Present the lines below again, exactly as they stand.

Saved entries:
--
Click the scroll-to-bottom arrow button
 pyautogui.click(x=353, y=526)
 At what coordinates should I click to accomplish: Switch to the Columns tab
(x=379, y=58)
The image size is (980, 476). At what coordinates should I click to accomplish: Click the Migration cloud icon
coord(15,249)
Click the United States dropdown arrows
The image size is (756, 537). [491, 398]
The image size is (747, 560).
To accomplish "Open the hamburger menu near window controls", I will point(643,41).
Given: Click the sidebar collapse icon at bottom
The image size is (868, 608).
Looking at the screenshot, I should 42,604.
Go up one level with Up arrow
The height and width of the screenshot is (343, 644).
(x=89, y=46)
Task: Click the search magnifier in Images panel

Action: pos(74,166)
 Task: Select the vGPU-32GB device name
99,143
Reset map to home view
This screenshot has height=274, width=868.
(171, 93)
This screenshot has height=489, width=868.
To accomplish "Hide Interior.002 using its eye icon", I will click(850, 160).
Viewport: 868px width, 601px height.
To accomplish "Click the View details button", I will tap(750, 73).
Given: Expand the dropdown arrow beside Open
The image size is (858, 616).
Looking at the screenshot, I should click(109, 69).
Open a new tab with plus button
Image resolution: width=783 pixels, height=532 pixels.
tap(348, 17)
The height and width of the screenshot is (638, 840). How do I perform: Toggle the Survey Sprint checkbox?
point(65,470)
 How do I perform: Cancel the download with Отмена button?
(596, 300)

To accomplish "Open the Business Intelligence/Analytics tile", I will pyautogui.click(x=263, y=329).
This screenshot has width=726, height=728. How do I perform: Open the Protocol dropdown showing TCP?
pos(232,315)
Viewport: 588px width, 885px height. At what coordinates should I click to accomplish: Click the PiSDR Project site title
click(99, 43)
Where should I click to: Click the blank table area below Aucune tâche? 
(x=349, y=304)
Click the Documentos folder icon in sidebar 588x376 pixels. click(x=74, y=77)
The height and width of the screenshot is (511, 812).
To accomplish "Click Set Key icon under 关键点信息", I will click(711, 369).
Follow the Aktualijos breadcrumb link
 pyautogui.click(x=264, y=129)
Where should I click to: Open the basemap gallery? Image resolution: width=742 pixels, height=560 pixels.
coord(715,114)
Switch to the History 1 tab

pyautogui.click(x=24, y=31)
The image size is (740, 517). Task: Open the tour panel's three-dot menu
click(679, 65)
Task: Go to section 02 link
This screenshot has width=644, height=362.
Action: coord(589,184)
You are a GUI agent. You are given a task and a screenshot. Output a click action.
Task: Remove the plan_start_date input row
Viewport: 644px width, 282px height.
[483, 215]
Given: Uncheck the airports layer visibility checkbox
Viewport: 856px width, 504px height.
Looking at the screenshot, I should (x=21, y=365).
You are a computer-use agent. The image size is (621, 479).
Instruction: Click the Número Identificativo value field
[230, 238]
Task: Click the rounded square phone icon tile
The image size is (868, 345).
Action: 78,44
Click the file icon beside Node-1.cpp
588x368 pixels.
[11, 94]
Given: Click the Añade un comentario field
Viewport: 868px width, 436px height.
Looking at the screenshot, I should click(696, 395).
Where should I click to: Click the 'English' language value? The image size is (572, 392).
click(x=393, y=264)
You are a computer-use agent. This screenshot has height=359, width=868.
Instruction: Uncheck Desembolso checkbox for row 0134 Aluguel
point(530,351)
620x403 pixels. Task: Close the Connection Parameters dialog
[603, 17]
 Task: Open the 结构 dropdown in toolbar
--
#### EXERCISE OUTPUT
Click the scroll-to-bottom arrow button
 pyautogui.click(x=353, y=526)
 At what coordinates should I click to accomplish: Switch to the Columns tab
(x=379, y=58)
The image size is (980, 476). At what coordinates should I click to accomplish: Click the Migration cloud icon
coord(15,249)
Click the United States dropdown arrows
The image size is (756, 537). [491, 398]
The image size is (747, 560).
To accomplish "Open the hamburger menu near window controls", I will point(643,41).
Given: Click the sidebar collapse icon at bottom
The image size is (868, 608).
Looking at the screenshot, I should 42,604.
Go up one level with Up arrow
The height and width of the screenshot is (343, 644).
(x=89, y=46)
Task: Click the search magnifier in Images panel

Action: pos(74,166)
 Task: Select the vGPU-32GB device name
99,143
Reset map to home view
This screenshot has height=274, width=868.
(171, 93)
This screenshot has height=489, width=868.
To accomplish "Hide Interior.002 using its eye icon", I will click(850, 160).
Viewport: 868px width, 601px height.
To accomplish "Click the View details button", I will tap(750, 73).
Given: Expand the dropdown arrow beside Open
The image size is (858, 616).
Looking at the screenshot, I should click(109, 69).
Open a new tab with plus button
Image resolution: width=783 pixels, height=532 pixels.
tap(348, 17)
The height and width of the screenshot is (638, 840). How do I perform: Toggle the Survey Sprint checkbox?
point(65,470)
 How do I perform: Cancel the download with Отмена button?
(596, 300)

To accomplish "Open the Business Intelligence/Analytics tile", I will pyautogui.click(x=263, y=329).
This screenshot has width=726, height=728. How do I perform: Open the Protocol dropdown showing TCP?
pos(232,315)
Viewport: 588px width, 885px height. At what coordinates should I click to accomplish: Click the PiSDR Project site title
click(99, 43)
Where should I click to: Click the blank table area below Aucune tâche? 
(x=349, y=304)
Click the Documentos folder icon in sidebar 588x376 pixels. click(x=74, y=77)
The height and width of the screenshot is (511, 812).
To accomplish "Click Set Key icon under 关键点信息", I will click(711, 369).
Follow the Aktualijos breadcrumb link
 pyautogui.click(x=264, y=129)
Where should I click to: Open the basemap gallery? Image resolution: width=742 pixels, height=560 pixels.
coord(715,114)
Switch to the History 1 tab

pyautogui.click(x=24, y=31)
The image size is (740, 517). Task: Open the tour panel's three-dot menu
click(679, 65)
Task: Go to section 02 link
This screenshot has width=644, height=362.
Action: coord(589,184)
You are a GUI agent. You are given a task and a screenshot. Output a click action.
Task: Remove the plan_start_date input row
Viewport: 644px width, 282px height.
[483, 215]
Given: Uncheck the airports layer visibility checkbox
Viewport: 856px width, 504px height.
Looking at the screenshot, I should (x=21, y=365).
You are a computer-use agent. The image size is (621, 479).
Instruction: Click the Número Identificativo value field
[230, 238]
Task: Click the rounded square phone icon tile
The image size is (868, 345).
Action: 78,44
Click the file icon beside Node-1.cpp
588x368 pixels.
[11, 94]
Given: Click the Añade un comentario field
Viewport: 868px width, 436px height.
Looking at the screenshot, I should click(696, 395).
Where should I click to: Click the 'English' language value? The image size is (572, 392).
click(x=393, y=264)
You are a computer-use agent. This screenshot has height=359, width=868.
Instruction: Uncheck Desembolso checkbox for row 0134 Aluguel
point(530,351)
620x403 pixels. Task: Close the Connection Parameters dialog
[603, 17]
 Task: Open the 结构 dropdown in toolbar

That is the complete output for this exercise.